[Records from a data source]

==============================

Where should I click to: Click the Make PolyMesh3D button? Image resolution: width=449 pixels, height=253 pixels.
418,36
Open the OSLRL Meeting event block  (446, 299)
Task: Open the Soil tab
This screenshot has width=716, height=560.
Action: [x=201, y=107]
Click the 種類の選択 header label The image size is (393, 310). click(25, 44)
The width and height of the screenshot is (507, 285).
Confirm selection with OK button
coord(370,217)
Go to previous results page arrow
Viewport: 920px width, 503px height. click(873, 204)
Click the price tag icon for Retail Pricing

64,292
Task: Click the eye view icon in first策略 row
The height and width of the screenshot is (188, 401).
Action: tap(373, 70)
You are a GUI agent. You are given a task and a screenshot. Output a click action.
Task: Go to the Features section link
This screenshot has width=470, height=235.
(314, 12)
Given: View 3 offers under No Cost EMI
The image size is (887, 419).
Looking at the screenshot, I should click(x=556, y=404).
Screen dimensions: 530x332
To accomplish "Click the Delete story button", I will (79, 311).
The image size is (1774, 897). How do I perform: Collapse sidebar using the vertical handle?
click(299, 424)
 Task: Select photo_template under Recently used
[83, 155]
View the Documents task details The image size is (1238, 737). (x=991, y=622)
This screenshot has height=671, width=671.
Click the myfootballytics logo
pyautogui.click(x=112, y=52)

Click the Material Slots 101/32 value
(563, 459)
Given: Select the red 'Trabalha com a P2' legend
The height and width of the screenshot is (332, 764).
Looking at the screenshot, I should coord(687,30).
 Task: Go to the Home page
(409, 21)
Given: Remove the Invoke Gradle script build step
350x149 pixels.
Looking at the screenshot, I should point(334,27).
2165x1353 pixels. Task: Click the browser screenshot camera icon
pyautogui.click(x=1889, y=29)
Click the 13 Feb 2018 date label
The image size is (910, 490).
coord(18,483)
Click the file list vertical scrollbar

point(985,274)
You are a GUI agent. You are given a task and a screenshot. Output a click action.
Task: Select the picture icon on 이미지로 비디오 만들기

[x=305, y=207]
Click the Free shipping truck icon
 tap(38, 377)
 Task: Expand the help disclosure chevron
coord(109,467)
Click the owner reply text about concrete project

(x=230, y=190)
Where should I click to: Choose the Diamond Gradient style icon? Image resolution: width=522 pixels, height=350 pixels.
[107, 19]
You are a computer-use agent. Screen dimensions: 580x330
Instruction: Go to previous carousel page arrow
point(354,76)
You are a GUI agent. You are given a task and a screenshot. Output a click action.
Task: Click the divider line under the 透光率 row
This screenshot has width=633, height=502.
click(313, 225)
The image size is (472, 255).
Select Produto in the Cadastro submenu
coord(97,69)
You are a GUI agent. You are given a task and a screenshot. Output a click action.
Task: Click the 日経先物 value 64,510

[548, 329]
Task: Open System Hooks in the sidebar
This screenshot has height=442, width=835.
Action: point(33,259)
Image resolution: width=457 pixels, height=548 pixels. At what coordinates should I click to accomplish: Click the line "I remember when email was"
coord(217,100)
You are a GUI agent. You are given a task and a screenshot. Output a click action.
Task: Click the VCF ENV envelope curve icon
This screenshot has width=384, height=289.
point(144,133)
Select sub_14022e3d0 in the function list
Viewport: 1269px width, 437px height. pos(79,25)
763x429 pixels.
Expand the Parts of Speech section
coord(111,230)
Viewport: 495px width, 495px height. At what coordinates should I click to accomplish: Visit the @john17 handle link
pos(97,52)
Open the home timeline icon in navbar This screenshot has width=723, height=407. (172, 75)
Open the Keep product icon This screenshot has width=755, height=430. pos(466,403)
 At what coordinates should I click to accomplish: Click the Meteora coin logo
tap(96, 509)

==============================

- WHAT IS REQUIRED:
Exact copies of all the entries above are to be printed.

- SOLUTION TO THE EXERCISE:
Where should I click to: Click the Make PolyMesh3D button? Image resolution: width=449 pixels, height=253 pixels.
418,36
Open the OSLRL Meeting event block  (446, 299)
Task: Open the Soil tab
This screenshot has width=716, height=560.
Action: [x=201, y=107]
Click the 種類の選択 header label The image size is (393, 310). click(25, 44)
The width and height of the screenshot is (507, 285).
Confirm selection with OK button
coord(370,217)
Go to previous results page arrow
Viewport: 920px width, 503px height. click(873, 204)
Click the price tag icon for Retail Pricing

64,292
Task: Click the eye view icon in first策略 row
The height and width of the screenshot is (188, 401).
Action: tap(373, 70)
You are a GUI agent. You are given a task and a screenshot. Output a click action.
Task: Go to the Features section link
This screenshot has width=470, height=235.
(314, 12)
Given: View 3 offers under No Cost EMI
The image size is (887, 419).
Looking at the screenshot, I should click(x=556, y=404).
Screen dimensions: 530x332
To accomplish "Click the Delete story button", I will (79, 311).
The image size is (1774, 897). How do I perform: Collapse sidebar using the vertical handle?
click(299, 424)
 Task: Select photo_template under Recently used
[83, 155]
View the Documents task details The image size is (1238, 737). (x=991, y=622)
This screenshot has height=671, width=671.
Click the myfootballytics logo
pyautogui.click(x=112, y=52)

Click the Material Slots 101/32 value
(563, 459)
Given: Select the red 'Trabalha com a P2' legend
The height and width of the screenshot is (332, 764).
Looking at the screenshot, I should coord(687,30).
 Task: Go to the Home page
(409, 21)
Given: Remove the Invoke Gradle script build step
350x149 pixels.
Looking at the screenshot, I should point(334,27).
2165x1353 pixels. Task: Click the browser screenshot camera icon
pyautogui.click(x=1889, y=29)
Click the 13 Feb 2018 date label
The image size is (910, 490).
coord(18,483)
Click the file list vertical scrollbar

point(985,274)
You are a GUI agent. You are given a task and a screenshot. Output a click action.
Task: Select the picture icon on 이미지로 비디오 만들기

[x=305, y=207]
Click the Free shipping truck icon
 tap(38, 377)
 Task: Expand the help disclosure chevron
coord(109,467)
Click the owner reply text about concrete project

(x=230, y=190)
Where should I click to: Choose the Diamond Gradient style icon? Image resolution: width=522 pixels, height=350 pixels.
[107, 19]
You are a computer-use agent. Screen dimensions: 580x330
Instruction: Go to previous carousel page arrow
point(354,76)
You are a GUI agent. You are given a task and a screenshot. Output a click action.
Task: Click the divider line under the 透光率 row
This screenshot has width=633, height=502.
click(313, 225)
The image size is (472, 255).
Select Produto in the Cadastro submenu
coord(97,69)
You are a GUI agent. You are given a task and a screenshot. Output a click action.
Task: Click the 日経先物 value 64,510

[548, 329]
Task: Open System Hooks in the sidebar
This screenshot has height=442, width=835.
Action: point(33,259)
Image resolution: width=457 pixels, height=548 pixels. At what coordinates should I click to accomplish: Click the line "I remember when email was"
coord(217,100)
You are a GUI agent. You are given a task and a screenshot. Output a click action.
Task: Click the VCF ENV envelope curve icon
This screenshot has width=384, height=289.
point(144,133)
Select sub_14022e3d0 in the function list
Viewport: 1269px width, 437px height. pos(79,25)
763x429 pixels.
Expand the Parts of Speech section
coord(111,230)
Viewport: 495px width, 495px height. At what coordinates should I click to accomplish: Visit the @john17 handle link
pos(97,52)
Open the home timeline icon in navbar This screenshot has width=723, height=407. (172, 75)
Open the Keep product icon This screenshot has width=755, height=430. pos(466,403)
 At what coordinates should I click to accomplish: Click the Meteora coin logo
tap(96, 509)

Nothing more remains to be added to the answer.